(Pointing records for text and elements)

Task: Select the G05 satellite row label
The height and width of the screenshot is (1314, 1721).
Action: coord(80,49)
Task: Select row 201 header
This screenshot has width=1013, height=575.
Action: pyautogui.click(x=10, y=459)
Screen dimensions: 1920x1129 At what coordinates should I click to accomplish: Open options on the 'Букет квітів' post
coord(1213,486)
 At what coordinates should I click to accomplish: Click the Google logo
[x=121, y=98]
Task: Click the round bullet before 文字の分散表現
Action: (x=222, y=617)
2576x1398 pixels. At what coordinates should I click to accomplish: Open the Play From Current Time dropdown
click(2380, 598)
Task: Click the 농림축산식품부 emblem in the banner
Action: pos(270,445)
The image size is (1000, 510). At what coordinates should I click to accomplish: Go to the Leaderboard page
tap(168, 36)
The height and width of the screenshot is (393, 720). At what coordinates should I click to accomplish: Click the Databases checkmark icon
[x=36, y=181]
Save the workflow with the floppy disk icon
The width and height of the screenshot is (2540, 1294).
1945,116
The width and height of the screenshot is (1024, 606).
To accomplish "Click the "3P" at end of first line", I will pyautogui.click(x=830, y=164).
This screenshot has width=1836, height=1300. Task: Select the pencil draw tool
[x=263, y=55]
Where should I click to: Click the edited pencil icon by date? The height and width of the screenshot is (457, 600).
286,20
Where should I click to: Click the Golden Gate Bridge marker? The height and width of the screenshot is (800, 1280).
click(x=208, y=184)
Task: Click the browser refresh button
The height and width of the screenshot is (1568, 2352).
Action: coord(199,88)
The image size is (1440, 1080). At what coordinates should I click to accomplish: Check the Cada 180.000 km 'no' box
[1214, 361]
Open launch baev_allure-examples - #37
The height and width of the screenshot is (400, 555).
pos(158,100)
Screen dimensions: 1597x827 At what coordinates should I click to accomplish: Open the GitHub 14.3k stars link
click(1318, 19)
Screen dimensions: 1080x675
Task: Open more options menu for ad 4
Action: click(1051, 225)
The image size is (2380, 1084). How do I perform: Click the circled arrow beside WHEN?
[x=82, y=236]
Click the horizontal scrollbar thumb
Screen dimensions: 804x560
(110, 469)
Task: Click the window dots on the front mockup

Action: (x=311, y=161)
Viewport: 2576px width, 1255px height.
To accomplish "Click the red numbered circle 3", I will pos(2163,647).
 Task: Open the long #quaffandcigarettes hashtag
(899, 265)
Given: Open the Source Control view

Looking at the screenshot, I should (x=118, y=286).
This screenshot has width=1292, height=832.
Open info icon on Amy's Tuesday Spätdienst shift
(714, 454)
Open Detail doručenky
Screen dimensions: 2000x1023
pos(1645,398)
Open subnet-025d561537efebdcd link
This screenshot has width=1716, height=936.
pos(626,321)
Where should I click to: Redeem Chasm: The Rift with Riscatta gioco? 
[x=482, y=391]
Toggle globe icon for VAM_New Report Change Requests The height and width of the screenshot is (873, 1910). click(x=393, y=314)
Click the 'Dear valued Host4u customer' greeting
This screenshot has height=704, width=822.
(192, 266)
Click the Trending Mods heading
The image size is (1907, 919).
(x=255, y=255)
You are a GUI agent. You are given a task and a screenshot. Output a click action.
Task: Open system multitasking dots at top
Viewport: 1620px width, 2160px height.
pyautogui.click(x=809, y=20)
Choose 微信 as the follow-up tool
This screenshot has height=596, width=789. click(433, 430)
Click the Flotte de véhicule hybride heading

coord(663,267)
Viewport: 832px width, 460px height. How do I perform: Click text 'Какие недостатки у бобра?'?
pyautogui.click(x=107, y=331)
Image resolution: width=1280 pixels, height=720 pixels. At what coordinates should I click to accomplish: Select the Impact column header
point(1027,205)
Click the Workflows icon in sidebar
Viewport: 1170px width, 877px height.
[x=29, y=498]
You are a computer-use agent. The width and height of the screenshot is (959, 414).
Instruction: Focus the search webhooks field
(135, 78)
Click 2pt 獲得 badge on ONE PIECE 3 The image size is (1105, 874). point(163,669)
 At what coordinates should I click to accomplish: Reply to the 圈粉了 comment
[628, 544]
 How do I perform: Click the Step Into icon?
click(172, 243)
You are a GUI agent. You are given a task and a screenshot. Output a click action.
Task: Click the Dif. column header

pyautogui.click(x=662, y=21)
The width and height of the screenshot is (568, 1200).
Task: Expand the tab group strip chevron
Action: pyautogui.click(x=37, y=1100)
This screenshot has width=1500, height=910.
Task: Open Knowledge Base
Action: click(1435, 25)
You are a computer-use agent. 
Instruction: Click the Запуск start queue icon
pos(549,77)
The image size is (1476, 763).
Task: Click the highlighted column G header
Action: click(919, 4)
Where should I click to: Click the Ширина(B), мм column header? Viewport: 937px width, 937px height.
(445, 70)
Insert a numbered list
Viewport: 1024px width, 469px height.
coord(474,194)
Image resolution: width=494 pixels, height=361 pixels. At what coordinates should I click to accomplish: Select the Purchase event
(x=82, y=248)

▶ _PROBLEM STATEMENT_
Switch every "At what coordinates should I click to accomplish" in these lines to "Where do I click to" and keep the rest of the lines the same.

▶ _COMPLETE ANSWER_
Task: Select the G05 satellite row label
The height and width of the screenshot is (1314, 1721).
Action: coord(80,49)
Task: Select row 201 header
This screenshot has width=1013, height=575.
Action: pyautogui.click(x=10, y=459)
Screen dimensions: 1920x1129 Where do I click to: Open options on the 'Букет квітів' post
coord(1213,486)
 Where do I click to: Click the Google logo
[x=121, y=98]
Task: Click the round bullet before 文字の分散表現
Action: (x=222, y=617)
2576x1398 pixels. Where do I click to: Open the Play From Current Time dropdown
click(2380, 598)
Task: Click the 농림축산식품부 emblem in the banner
Action: pos(270,445)
The image size is (1000, 510). Where do I click to: Go to the Leaderboard page
tap(168, 36)
The height and width of the screenshot is (393, 720). Where do I click to: Click the Databases checkmark icon
[x=36, y=181]
Save the workflow with the floppy disk icon
The width and height of the screenshot is (2540, 1294).
1945,116
The width and height of the screenshot is (1024, 606).
To accomplish "Click the "3P" at end of first line", I will pyautogui.click(x=830, y=164).
This screenshot has width=1836, height=1300. Task: Select the pencil draw tool
[x=263, y=55]
Where should I click to: Click the edited pencil icon by date? The height and width of the screenshot is (457, 600).
286,20
Where should I click to: Click the Golden Gate Bridge marker? The height and width of the screenshot is (800, 1280).
click(x=208, y=184)
Task: Click the browser refresh button
The height and width of the screenshot is (1568, 2352).
Action: coord(199,88)
The image size is (1440, 1080). Where do I click to: Check the Cada 180.000 km 'no' box
[1214, 361]
Open launch baev_allure-examples - #37
The height and width of the screenshot is (400, 555).
pos(158,100)
Screen dimensions: 1597x827 Where do I click to: Open the GitHub 14.3k stars link
click(1318, 19)
Screen dimensions: 1080x675
Task: Open more options menu for ad 4
Action: click(1051, 225)
The image size is (2380, 1084). How do I perform: Click the circled arrow beside WHEN?
[x=82, y=236]
Click the horizontal scrollbar thumb
Screen dimensions: 804x560
(110, 469)
Task: Click the window dots on the front mockup

Action: (x=311, y=161)
Viewport: 2576px width, 1255px height.
To accomplish "Click the red numbered circle 3", I will pos(2163,647).
 Task: Open the long #quaffandcigarettes hashtag
(899, 265)
Given: Open the Source Control view

Looking at the screenshot, I should (x=118, y=286).
This screenshot has width=1292, height=832.
Open info icon on Amy's Tuesday Spätdienst shift
(714, 454)
Open Detail doručenky
Screen dimensions: 2000x1023
pos(1645,398)
Open subnet-025d561537efebdcd link
This screenshot has width=1716, height=936.
pos(626,321)
Where should I click to: Redeem Chasm: The Rift with Riscatta gioco? 
[x=482, y=391]
Toggle globe icon for VAM_New Report Change Requests The height and width of the screenshot is (873, 1910). click(x=393, y=314)
Click the 'Dear valued Host4u customer' greeting
This screenshot has height=704, width=822.
(192, 266)
Click the Trending Mods heading
The image size is (1907, 919).
(x=255, y=255)
You are a GUI agent. You are given a task and a screenshot. Output a click action.
Task: Open system multitasking dots at top
Viewport: 1620px width, 2160px height.
pyautogui.click(x=809, y=20)
Choose 微信 as the follow-up tool
This screenshot has height=596, width=789. click(433, 430)
Click the Flotte de véhicule hybride heading

coord(663,267)
Viewport: 832px width, 460px height. How do I perform: Click text 'Какие недостатки у бобра?'?
pyautogui.click(x=107, y=331)
Image resolution: width=1280 pixels, height=720 pixels. Where do I click to: Select the Impact column header
point(1027,205)
Click the Workflows icon in sidebar
Viewport: 1170px width, 877px height.
[x=29, y=498]
You are a computer-use agent. The width and height of the screenshot is (959, 414).
Instruction: Focus the search webhooks field
(135, 78)
Click 2pt 獲得 badge on ONE PIECE 3 The image size is (1105, 874). point(163,669)
 Where do I click to: Reply to the 圈粉了 comment
[628, 544]
 How do I perform: Click the Step Into icon?
click(172, 243)
You are a GUI agent. You are given a task and a screenshot. Output a click action.
Task: Click the Dif. column header

pyautogui.click(x=662, y=21)
The width and height of the screenshot is (568, 1200).
Task: Expand the tab group strip chevron
Action: pyautogui.click(x=37, y=1100)
This screenshot has width=1500, height=910.
Task: Open Knowledge Base
Action: click(1435, 25)
You are a computer-use agent. 
Instruction: Click the Запуск start queue icon
pos(549,77)
The image size is (1476, 763).
Task: Click the highlighted column G header
Action: click(919, 4)
Where should I click to: Click the Ширина(B), мм column header? Viewport: 937px width, 937px height.
(445, 70)
Insert a numbered list
Viewport: 1024px width, 469px height.
coord(474,194)
Image resolution: width=494 pixels, height=361 pixels. Where do I click to: Select the Purchase event
(x=82, y=248)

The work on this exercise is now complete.